Convém agora desviar o enfoque para o que a CPMF representa de novo. Superstições, mitos, preconceitos e críticas estridentes à parte, a preservação de um tributo com sua idéia e suas características no complexo sistema tributário brasileiro descortina-se, a cada dia, como mais uma verdade inconveniente a chocar paradigmas entre gerações: a CPMF representando a pós-modernidade tributária; todos os demais tributos do esgotado sistema representando um modelo a ser profundamente repensado.

A invenção de um tributo sobre a movimentação financeira revela a pós-modernidade no contexto contemporâneo da tributação, inclusive pelo seu ceticismo e insegurança. Ao lado da evolução capitalista e da sofisticação tecnológica, que implacavelmente seguem rompendo barreiras, vai a marcha histórica da tributação: os impostos sobre o comércio exterior dominaram o capitalismo mercantilista quando as colônias se prestavam a financiar as cortes européias; os impostos sobre a renda e o patrimônio projetaram-se no século XIX, após a revolução industrial e a sucessiva acumulação de capital durante o lasseiz-faire; e o glamour dos tributos gerais sobre o consumo e das contribuições previdenciárias ocorreu na segunda metade do século XX, sob a influência Estado do bem-estar social, da intensificação das trocas de bens e serviços e do consumo de massa; não parece então razoável compreender a tributação da movimentação financeira como reflexo do seu tempo, marcado por uma profunda revolução tecnológica e pelo impulso do capitalismo financeiro global?

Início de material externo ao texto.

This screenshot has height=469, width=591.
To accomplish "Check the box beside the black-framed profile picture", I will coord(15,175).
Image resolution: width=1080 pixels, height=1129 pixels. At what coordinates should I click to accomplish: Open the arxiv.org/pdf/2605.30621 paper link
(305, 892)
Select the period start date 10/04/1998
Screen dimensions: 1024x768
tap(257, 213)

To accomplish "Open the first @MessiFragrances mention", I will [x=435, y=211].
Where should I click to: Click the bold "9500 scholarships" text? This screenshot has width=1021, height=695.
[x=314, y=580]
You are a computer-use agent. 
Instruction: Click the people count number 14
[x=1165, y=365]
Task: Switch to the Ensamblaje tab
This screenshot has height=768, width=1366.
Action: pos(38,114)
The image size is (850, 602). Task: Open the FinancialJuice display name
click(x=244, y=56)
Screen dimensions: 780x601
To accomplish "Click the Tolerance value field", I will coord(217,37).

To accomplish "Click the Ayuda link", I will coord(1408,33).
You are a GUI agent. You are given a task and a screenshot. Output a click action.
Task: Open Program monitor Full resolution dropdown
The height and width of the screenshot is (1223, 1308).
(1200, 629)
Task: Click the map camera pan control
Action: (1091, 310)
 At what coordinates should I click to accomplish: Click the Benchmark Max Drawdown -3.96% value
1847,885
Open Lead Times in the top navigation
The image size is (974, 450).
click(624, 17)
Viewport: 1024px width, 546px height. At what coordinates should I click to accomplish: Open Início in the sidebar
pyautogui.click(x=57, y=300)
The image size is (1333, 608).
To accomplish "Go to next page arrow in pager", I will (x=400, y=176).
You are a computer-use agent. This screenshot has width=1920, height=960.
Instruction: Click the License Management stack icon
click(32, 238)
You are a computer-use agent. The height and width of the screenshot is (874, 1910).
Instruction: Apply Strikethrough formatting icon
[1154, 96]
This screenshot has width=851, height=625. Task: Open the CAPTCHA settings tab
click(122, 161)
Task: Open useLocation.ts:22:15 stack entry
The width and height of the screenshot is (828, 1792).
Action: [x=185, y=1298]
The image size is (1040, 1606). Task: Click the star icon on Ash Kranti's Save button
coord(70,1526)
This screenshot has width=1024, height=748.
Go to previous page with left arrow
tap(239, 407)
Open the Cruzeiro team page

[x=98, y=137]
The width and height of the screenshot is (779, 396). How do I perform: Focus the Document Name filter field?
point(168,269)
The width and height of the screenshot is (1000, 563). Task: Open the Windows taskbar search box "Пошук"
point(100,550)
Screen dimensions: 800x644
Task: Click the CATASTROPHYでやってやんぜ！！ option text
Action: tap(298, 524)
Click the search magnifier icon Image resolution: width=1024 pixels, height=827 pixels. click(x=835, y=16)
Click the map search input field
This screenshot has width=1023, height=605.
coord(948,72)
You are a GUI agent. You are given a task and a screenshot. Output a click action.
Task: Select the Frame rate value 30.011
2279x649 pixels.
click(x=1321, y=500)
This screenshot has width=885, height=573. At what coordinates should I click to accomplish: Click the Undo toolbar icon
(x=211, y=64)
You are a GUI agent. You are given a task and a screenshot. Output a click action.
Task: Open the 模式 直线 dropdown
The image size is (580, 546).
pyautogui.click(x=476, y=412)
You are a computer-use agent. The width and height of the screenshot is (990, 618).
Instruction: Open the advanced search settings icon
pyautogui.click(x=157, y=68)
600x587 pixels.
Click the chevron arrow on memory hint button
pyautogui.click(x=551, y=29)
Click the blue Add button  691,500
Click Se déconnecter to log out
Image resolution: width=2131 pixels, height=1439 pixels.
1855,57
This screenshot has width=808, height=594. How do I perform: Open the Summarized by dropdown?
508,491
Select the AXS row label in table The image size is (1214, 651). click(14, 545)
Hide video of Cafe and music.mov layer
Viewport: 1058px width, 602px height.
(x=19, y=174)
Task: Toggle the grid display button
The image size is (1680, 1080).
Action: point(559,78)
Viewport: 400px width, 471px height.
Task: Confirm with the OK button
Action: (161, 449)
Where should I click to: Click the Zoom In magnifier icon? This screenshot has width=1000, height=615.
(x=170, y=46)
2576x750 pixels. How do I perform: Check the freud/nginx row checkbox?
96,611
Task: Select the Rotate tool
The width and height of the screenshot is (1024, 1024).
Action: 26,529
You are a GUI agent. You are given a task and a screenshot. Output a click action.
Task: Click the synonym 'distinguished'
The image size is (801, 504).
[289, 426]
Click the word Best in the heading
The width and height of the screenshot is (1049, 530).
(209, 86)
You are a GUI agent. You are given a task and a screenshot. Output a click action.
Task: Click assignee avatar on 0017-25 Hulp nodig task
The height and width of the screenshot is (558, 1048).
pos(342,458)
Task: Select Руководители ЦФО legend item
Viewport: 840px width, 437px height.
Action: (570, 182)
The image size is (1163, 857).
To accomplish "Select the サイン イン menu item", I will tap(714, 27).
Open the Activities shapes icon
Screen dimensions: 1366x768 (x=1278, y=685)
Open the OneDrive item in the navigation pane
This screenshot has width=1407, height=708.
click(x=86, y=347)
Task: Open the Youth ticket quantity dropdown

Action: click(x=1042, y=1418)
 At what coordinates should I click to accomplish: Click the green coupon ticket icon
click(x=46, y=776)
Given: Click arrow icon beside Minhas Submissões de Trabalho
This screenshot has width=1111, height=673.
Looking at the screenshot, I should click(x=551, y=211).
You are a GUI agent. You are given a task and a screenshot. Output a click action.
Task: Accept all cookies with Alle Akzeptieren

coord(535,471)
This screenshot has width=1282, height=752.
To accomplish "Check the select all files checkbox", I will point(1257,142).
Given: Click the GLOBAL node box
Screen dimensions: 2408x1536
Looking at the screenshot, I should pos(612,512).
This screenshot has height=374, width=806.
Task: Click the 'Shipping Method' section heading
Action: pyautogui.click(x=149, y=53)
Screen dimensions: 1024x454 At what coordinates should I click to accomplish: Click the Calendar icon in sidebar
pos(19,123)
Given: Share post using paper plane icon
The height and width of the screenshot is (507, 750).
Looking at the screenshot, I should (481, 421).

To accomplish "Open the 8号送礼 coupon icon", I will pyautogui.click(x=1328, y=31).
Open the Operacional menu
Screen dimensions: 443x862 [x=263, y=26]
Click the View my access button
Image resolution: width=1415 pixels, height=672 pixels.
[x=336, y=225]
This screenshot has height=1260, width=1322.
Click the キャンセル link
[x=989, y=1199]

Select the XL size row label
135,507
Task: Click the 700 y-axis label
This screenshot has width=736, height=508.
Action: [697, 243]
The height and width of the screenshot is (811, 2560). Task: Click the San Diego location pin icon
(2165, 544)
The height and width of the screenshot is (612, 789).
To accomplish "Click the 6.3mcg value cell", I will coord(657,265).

A tributação da movimentação de capitais é a nova fronteira do século XXI. O Brasil está no papel de laboratório do mundo, sob a atenta observação dos países e organizações econômicas do centro financeiro global. Pena que nossa exótica experiência esteja marcada pela desconfiança de origem sobre um imposto travestido de contribuição, falsamente provisório e com recursos desviados de seus fins primários.

Todavia, uma filtragem menos política das suas críticas permitiria concentrá-las na sua técnica de arrecadação, não afetando a originalidade da sua idéia. Distorções na base de cálculo e alíquota, no universo de contribuintes e efeito “cascata”, na regressividade e composição de custos, são todas manejáveis, aperfeiçoáveis, além de não serem debitadas exclusivamente à CPMF, estendendo-se, como regra, a qualquer tributo importante do anacrônico sistema brasileiro. Com algumas diferenças fundamentais: a CPMF é mais simples, tecnologicamente mais eficiente, mais barata no controle e na arrecadação e universal, atingindo a informalidade, razão maior da alta concentração da carga tributária. Há certamente outros tributos piores que podem e devem acabar antes dela.

O século XXI começa com muitas incertezas sobre o planeta e a humanidade, e algumas verdades inconvenientes. Uma delas são os catastróficos efeitos ambientais do aquecimento global advertidos por Al Gore. A proliferação da tributação da movimentação financeira é outra menos conhecida. Benjamin Franklin vaticinou no século XVIII que “nada é mais certo neste mundo do que a morte e os impostos”; no século XXI, a morte e os impostos sobre a movimentação financeira.